The News Herald (Willoughby, OH)

Young video game addict reaches out for help

- Contact Amy Dickinson via email at askamy@ tribpub.com.

DEAR AMY » Iam 13 years old and addicted to video games.

I would wake up early in the morning and just play on the weekends until they asked me to stop.

It has gotten to the point where my mom has bought a safe to keep the controller­s in. I have gone through her desk desperatel­y and found the key, which I later told her I had taken. Please help!

— Addicted to Games DEAR ADDICTED » I shared your question with my friend, the popular comic (and deep thinker) Paula Poundstone, who has dealt with this in her own life. Paula is also author of the wonderful memoir, “The Totally Unscientif­ic Study of the Search for Human Happiness,” (2017, Algonquin Books).

Here is Paula’s response, addressed directly to you:

I’m so sorry. This is a really difficult problem that you are facing. I want you to know that it is not your fault. You, like so many, have been the victim of adult greed.

The companies that make those games hire behavioral psychologi­sts to purposely help them make the games addictive. They have designed the games so that your brain gets hits of a feel-good chemical called dopamine when you play them. A brain overstimul­ated by video games looks the same as a brain on cocaine.

So, it is not your fault. Unfortunat­ely, it is, however, your problem.

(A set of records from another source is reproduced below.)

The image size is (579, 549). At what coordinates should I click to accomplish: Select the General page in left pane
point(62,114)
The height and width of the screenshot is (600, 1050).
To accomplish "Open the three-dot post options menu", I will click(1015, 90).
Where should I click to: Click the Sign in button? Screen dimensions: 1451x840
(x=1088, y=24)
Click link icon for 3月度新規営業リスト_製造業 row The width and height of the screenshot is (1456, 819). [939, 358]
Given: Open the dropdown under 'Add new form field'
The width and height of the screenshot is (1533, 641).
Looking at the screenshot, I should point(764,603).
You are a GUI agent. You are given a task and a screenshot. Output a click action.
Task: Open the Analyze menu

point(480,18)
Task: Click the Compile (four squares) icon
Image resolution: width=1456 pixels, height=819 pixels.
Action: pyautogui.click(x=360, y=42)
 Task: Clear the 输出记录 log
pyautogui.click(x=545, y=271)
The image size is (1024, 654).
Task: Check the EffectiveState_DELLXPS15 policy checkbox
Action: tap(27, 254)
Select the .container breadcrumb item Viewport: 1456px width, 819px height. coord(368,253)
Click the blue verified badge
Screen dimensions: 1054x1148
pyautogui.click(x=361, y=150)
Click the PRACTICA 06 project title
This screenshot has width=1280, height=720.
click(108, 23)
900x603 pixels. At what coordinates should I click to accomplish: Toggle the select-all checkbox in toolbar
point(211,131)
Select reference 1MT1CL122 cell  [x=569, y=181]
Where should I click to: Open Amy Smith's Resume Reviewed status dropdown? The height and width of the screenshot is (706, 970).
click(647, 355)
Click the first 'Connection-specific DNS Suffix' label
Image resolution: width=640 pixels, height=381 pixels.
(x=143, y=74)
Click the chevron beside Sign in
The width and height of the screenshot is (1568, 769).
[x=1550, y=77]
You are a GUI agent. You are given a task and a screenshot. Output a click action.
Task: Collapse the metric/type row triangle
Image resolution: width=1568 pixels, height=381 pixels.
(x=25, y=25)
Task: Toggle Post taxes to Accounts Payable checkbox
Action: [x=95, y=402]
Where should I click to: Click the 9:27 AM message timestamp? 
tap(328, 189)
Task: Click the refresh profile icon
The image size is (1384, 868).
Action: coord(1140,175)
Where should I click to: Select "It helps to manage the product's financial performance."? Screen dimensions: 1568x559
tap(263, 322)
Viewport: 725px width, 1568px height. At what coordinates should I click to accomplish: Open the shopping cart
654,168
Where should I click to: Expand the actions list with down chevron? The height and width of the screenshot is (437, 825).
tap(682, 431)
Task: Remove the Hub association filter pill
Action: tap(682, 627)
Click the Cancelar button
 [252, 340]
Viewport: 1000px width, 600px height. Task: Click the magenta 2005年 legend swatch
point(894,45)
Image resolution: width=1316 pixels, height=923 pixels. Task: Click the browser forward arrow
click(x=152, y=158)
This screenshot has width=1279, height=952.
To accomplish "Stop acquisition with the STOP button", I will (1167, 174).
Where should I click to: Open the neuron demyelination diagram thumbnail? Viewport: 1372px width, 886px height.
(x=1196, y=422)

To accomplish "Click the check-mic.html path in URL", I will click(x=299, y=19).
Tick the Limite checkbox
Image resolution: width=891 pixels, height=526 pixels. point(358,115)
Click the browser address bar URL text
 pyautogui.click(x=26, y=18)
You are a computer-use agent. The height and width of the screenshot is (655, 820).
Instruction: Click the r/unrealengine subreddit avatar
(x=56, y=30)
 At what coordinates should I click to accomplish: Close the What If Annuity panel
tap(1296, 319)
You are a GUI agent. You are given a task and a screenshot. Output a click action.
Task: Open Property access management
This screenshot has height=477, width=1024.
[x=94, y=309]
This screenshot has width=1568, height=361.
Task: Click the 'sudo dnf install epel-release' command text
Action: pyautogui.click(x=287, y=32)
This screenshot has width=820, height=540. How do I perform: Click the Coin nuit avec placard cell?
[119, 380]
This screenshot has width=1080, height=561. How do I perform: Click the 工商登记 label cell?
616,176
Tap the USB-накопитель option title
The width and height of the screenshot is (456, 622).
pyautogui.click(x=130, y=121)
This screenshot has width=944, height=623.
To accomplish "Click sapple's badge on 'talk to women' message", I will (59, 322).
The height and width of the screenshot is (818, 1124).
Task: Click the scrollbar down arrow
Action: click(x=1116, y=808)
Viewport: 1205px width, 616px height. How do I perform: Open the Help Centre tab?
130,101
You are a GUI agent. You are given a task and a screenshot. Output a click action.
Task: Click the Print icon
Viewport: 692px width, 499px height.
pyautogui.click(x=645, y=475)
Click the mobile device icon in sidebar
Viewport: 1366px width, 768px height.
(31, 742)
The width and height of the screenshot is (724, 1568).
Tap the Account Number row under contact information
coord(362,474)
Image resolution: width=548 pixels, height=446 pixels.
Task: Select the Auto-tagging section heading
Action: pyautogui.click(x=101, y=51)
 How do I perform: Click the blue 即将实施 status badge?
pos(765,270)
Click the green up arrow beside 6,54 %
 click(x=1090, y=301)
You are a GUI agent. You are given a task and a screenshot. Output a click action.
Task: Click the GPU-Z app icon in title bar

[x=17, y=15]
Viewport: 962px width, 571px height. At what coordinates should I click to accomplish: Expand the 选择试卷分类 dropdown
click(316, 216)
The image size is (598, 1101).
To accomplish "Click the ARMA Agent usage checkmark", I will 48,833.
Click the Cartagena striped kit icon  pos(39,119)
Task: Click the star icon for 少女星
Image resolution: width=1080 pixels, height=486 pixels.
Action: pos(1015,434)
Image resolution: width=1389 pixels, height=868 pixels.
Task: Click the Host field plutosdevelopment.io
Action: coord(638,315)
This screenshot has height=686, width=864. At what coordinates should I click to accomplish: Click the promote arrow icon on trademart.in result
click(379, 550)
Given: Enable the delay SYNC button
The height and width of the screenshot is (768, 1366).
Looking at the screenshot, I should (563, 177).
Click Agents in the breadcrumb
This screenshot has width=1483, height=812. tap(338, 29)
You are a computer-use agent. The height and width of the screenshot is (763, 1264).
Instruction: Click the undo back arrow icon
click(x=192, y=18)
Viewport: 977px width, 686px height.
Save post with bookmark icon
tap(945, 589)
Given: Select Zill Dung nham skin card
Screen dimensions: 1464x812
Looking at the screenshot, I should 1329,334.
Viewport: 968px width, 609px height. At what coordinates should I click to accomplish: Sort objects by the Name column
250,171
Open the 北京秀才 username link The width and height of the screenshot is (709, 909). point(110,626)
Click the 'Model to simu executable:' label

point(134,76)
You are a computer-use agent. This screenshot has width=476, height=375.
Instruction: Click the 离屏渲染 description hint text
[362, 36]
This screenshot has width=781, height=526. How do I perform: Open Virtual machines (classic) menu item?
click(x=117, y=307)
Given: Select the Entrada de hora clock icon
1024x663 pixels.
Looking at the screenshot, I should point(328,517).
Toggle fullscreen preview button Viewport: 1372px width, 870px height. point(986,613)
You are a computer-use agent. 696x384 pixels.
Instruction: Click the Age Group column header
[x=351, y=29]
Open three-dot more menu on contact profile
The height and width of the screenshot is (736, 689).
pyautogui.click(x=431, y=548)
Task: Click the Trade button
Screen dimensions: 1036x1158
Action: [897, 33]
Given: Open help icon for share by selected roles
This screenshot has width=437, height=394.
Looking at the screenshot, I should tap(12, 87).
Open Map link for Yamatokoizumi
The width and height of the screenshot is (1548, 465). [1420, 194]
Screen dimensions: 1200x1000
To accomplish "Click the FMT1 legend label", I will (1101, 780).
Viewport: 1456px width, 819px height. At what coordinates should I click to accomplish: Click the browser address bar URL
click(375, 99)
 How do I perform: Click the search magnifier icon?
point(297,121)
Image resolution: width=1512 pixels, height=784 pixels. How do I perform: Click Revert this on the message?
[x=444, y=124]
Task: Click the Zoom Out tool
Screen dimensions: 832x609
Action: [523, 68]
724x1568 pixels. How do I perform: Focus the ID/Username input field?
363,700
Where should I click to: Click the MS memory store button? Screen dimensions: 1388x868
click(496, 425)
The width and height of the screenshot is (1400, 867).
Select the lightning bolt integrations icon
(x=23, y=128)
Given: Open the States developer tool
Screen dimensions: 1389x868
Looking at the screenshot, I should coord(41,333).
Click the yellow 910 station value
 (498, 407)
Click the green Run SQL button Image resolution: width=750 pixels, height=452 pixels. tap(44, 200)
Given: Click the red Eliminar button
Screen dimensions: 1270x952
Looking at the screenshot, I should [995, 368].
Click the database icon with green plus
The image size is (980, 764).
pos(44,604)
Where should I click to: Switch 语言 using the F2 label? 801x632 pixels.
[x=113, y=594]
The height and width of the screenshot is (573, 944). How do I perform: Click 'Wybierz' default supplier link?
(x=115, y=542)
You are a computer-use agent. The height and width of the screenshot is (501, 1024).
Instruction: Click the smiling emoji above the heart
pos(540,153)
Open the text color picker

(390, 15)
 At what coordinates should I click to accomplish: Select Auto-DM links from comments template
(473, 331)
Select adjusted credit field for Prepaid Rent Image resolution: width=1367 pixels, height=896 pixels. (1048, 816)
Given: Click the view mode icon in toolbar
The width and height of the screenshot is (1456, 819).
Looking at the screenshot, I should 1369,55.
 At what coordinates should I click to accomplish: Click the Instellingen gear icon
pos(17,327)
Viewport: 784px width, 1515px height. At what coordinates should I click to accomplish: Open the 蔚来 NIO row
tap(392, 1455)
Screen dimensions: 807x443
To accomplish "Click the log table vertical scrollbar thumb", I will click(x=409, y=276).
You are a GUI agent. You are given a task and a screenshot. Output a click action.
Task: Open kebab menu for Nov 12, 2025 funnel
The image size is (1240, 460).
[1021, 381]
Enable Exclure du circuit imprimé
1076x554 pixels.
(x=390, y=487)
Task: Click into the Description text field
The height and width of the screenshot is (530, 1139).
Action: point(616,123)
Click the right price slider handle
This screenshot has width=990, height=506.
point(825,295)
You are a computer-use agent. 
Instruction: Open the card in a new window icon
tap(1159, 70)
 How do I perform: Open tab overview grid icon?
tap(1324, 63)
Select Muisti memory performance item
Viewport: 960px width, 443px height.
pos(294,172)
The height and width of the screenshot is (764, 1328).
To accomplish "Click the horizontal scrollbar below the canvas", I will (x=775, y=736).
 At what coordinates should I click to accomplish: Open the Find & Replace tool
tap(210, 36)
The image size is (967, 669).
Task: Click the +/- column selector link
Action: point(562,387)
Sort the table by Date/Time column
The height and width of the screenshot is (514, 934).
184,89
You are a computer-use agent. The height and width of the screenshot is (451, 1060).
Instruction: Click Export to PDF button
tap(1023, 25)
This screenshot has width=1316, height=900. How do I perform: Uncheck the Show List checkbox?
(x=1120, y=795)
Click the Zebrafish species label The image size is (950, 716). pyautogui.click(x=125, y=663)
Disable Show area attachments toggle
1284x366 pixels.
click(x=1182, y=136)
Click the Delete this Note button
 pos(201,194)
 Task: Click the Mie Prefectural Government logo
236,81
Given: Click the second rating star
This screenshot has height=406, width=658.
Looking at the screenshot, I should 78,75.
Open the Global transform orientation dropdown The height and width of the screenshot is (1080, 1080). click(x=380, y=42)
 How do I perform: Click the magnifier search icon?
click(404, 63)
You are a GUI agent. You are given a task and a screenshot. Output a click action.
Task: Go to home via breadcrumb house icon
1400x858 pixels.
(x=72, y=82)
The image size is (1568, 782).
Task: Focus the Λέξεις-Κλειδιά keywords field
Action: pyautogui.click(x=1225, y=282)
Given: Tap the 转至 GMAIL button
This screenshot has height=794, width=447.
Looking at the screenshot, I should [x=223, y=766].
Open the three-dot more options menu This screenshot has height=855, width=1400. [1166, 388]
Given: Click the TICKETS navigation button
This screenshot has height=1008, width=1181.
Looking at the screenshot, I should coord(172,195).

The truth is, there is no good reason to play video games, when you consider that doing so can alter the white matter in your brain. That would also be called “brain damage.” If you found out that playing Monopoly could give you brain damage, do you think you’d want to ever play Monopoly again in your life?

There is some really terrific news here, though: You recognize that you have a problem, you busted yourself for taking the key to the safe and you are asking for help. All of that is major!

I choke on the irony of directing you to a website, but the suggestion­s and support at familiesma­nagingmedi­a.com are good.

Don’t reward yourself with game time. That sets up the wrong dynamic. I don’t even think you should taper off. Get rid of your gaming system. It’s easier to just not have it around. Replace videogamin­g time with activities that we know are good for the brain: exercise, reading, being out in nature, writing, learning to sing or play an instrument, make art, get involved in building, dance or theater. Ask your school to help you start a support group.

Thank you for asking for help. I’m proud of you. You may have helped others do the same.